Wednesday, January 26, 2011

Here may be sung a hymn or anthem

The Office Hymn (or Anthem) is an important part of Daily Prayer. Even though I should know better, I often skip it, if I am pressed for time.

There are a lot of hymnals in my office.

Over the past few months, I have put these two facts together. When I am home, I no longer use the Hymnal 1982, the official hymnal of our denomination. Instead, I am dipping my toe into some of the more interesting volumes from my shelves. Currently, I am singing from a German-language Lutheran hymnal published in the nineteenth century. It is a little pocket-sized book of the sort that hymnals used to be, with small print covering every inch of the page. It was a joy to work my way through Advent and Christmas with the great chorales and church songs of the season: Nun komm der Heiden Heiland, Wachet auf, Es ist ein Ros', Vom Himmel hoch.

I will stay with this a bit longer, but there are two more that are standing in line: a little book called “Hymns of Eternal Truth,” lovingly produced in the 1970's by an English Methodist congregation. It is a collection of 120 hymns by Charles and John Wesley, with all of the stanzas. The preface says: “Throughout the land hearts cry out for the realities herein set forth. . . wherever souls long for language of the Spirit these hymns will be sung by all so blessed to know them.” I have a notion to sing from this book during Lent and perhaps on into Easter.

And then there is a little songbook that I picked up some years ago: “Golden Years of Gospel Singing.” It is a good selection of the old-time Southern Gospel songs that I encountered this summer in Tennessee, mixed with old photographs and engravings, short biographies of key figures in the movement, some pages of photos of the old-time Gospel Quartets from the early twentieth century, and even a few pages of back-country recipes from the all-day singings and camp meetings.

There are more hymns, more good and precious hymns, than anyone can sing in a lifetime. This is a good thing.

Tuesday, January 25, 2011

Jan. 25: The Conversion of St. Paul

The Church would not be what it is without St. Paul's tireless evangelism and his epistles. We could not live on the Gospels alone.

There is one lesson that I take from St. Paul this day, from the Second Lesson at Matins (Philippians 3): we do not have to get it right. We can be “an Hebrew of the Hebrews” and “touching the righteousness which is in the law, blameless,” and that is not enough.

I work hard at making music, and at doing what I perceive to be my duties as a Christian. I get it wrong more often than I get it right. But even when (perhaps especially when) I sometimes get it right, I need St. Paul's reminder that all this is as dung (3:8) “for the excellency of the knowledge of Christ Jesus my Lord.”

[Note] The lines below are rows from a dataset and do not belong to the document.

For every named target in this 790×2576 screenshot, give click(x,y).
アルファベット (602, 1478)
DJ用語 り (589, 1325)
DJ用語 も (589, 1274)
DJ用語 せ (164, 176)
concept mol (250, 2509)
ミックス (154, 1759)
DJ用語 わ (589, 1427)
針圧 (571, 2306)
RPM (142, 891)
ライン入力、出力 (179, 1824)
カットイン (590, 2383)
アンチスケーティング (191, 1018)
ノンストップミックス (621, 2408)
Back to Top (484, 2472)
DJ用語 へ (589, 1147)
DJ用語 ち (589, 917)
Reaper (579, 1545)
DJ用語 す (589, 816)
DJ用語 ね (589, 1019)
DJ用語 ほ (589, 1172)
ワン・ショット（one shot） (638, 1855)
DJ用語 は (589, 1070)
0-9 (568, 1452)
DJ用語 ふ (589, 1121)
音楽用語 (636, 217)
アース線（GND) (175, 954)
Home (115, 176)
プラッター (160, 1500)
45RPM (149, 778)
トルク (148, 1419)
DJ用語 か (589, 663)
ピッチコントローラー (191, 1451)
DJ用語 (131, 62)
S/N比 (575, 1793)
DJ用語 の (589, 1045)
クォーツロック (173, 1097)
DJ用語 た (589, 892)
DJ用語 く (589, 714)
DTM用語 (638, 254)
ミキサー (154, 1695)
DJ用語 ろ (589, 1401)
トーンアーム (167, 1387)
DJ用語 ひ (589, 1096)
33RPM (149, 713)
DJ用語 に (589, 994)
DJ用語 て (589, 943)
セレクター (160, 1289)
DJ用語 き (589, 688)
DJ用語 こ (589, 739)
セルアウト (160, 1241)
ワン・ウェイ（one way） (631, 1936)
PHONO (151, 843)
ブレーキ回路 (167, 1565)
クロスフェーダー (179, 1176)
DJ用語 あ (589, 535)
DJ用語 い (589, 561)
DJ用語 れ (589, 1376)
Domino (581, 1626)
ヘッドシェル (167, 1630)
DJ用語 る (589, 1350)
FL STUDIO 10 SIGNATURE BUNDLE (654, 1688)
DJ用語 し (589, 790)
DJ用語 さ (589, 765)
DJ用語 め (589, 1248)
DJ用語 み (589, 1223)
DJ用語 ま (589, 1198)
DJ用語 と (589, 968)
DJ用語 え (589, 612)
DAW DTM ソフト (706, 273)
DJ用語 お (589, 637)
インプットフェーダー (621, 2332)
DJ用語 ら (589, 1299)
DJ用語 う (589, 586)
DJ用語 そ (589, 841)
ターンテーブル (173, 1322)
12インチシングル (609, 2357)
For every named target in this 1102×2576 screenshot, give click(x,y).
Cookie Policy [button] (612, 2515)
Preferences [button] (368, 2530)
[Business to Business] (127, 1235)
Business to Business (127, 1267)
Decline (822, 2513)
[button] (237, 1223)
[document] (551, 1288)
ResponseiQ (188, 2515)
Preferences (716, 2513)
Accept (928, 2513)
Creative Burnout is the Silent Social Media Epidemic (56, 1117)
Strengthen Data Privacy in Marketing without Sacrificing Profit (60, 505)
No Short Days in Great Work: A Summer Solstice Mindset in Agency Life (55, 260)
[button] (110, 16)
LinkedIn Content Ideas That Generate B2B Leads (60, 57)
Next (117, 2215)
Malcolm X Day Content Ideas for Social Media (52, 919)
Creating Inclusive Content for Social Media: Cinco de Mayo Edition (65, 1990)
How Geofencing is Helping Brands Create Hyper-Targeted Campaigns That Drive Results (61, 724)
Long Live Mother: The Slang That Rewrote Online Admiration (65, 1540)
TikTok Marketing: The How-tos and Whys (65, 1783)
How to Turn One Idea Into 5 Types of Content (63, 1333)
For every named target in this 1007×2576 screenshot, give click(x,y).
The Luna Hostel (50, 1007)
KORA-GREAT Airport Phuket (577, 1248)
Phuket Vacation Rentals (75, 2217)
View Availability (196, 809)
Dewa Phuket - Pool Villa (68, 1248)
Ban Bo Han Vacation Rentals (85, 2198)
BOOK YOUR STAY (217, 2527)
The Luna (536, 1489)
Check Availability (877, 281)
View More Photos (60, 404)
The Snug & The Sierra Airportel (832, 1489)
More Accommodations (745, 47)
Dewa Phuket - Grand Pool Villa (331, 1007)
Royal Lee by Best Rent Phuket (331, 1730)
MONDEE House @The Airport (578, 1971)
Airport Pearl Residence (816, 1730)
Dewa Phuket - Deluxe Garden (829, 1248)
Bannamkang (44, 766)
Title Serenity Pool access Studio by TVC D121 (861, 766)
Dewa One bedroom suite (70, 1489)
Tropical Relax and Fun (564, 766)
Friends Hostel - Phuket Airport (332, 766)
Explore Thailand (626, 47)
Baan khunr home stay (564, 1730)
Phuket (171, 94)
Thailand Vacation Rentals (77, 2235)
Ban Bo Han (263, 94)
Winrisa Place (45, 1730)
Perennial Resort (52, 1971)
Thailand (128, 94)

This is no excuse to slack off; we must, with St. Paul, “press toward the mark for the prize of the high calling of God in Christ Jesus” (3:14). But our standing with God does not depend on how that turns out. It rests entirely on grace.

Tuesday, January 11, 2011

Laudate Dominum

Laudate Dominum, omnis gentes:
Laudate eum omnes populi:
Quoniam confirmata est super nos misericordia ejus:
Et veritas Domini manet in aeternum.


Tuesday is a busy day, and most Tuesdays I do not make it to the bench for practice. Today was an exception; staff meeting was short, allowing me to work out the fingering of the Mozart “Laudate Dominum” (from K. 339, the Vesperae solenne de confessore), for soprano solo and choir.

Link

Interacting with Mozart is one of the chief joys of being a classical musician. As soon as one plays so much as a measure of this little choral piece, one is lifted up into heaven. It is almost too beautiful for mortal ears. How could anyone write something like this?

When one works out fingerings and makes other preparations for rehearsal on a piece, it is what some musicians call “putting it under the microscope.” The musician is privileged to look very closely at the piece. With something as good as this, the closer one looks, the more beautiful it is. Subtle details come to the fore, details that would never be consciously heard in performance. But there they are, each of them contributing to the beauty of the whole.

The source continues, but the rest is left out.